**EXERCISE OBJECTIVE:** If a line in the records below contains the word "browser", return that line.

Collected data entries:
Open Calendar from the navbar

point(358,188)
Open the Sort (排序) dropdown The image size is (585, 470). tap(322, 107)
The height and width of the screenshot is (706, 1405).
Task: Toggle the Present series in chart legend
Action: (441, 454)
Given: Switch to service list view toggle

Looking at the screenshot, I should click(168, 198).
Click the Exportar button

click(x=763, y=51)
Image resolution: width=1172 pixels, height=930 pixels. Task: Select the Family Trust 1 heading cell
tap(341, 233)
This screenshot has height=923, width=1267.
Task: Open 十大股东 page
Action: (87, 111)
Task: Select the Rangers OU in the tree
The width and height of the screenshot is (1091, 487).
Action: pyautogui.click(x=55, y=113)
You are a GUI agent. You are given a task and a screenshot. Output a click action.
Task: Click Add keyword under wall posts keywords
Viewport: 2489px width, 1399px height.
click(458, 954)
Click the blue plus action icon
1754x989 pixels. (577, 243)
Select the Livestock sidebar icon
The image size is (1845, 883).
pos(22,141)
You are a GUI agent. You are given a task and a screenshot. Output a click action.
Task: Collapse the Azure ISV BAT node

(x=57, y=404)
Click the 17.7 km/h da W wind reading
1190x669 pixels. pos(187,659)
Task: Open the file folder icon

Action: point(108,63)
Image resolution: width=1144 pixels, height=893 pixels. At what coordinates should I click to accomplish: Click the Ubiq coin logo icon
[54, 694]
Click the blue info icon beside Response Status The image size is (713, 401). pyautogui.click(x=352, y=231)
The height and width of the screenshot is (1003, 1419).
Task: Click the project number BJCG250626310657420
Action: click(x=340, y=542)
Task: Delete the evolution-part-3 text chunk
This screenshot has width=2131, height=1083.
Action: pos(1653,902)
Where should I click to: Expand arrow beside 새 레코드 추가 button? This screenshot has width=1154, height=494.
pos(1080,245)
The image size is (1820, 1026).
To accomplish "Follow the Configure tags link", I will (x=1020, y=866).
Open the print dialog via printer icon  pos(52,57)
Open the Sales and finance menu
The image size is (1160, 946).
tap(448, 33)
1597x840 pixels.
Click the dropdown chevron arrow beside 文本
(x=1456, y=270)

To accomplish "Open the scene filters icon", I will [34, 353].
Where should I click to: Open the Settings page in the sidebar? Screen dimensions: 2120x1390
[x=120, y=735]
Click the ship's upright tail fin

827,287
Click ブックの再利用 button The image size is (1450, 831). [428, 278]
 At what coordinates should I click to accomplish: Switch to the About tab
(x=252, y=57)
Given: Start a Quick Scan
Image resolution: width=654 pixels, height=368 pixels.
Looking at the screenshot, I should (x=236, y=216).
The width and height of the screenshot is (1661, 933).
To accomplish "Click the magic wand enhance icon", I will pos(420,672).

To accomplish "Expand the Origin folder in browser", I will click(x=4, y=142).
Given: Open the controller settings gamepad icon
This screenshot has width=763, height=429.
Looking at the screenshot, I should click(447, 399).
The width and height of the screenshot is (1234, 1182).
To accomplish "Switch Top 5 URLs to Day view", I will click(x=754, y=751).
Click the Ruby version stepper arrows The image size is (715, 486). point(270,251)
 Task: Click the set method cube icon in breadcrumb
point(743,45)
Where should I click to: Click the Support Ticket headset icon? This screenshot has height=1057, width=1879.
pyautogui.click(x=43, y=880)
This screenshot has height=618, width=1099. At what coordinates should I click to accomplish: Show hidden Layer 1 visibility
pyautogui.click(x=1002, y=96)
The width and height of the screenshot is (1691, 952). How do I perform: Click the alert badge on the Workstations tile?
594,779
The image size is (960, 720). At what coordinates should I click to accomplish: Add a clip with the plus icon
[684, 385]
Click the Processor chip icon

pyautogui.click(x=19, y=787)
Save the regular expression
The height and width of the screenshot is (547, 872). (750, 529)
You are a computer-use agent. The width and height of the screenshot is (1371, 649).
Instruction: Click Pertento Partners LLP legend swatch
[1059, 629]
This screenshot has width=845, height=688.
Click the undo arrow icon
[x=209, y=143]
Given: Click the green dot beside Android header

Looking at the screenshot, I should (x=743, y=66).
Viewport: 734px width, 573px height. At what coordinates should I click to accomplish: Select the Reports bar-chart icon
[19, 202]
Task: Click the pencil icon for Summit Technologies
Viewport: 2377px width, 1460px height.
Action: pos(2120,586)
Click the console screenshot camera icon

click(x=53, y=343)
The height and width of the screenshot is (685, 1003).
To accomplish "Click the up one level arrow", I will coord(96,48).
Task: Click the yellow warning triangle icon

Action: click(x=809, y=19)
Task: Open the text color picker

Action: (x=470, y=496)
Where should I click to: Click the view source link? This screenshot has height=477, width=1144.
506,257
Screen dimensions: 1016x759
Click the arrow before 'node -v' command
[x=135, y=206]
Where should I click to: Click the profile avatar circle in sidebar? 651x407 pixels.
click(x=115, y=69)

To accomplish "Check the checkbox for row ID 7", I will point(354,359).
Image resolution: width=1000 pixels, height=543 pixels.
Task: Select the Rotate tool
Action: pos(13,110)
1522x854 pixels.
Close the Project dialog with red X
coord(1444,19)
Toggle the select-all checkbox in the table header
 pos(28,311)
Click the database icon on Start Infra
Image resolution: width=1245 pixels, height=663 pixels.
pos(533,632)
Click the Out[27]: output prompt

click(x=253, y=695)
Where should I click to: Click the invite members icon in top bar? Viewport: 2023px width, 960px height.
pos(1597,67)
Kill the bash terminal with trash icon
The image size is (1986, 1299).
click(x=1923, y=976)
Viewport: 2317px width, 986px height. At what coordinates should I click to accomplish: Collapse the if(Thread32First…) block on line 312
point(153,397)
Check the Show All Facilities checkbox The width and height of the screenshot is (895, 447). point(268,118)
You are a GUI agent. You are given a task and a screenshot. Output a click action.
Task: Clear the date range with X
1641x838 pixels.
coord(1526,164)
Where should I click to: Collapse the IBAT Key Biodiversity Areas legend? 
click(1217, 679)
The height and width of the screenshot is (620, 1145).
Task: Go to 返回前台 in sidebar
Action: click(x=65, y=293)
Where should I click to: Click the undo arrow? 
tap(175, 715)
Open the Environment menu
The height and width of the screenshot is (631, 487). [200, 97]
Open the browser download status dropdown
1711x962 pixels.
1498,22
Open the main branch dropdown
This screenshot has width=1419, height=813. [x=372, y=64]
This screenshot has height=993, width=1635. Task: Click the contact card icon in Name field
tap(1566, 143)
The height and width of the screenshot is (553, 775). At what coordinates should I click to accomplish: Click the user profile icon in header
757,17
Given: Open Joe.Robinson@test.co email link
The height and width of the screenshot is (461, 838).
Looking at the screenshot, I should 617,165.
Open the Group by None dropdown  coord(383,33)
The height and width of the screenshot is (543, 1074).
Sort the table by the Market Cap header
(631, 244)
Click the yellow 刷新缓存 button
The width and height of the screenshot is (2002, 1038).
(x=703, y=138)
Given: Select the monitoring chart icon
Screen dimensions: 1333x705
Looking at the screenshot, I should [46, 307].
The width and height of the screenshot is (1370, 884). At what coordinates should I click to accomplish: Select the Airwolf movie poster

**ANSWER AREA:**
To accomplish "Expand the Origin folder in browser", I will click(x=4, y=142).
Open the browser download status dropdown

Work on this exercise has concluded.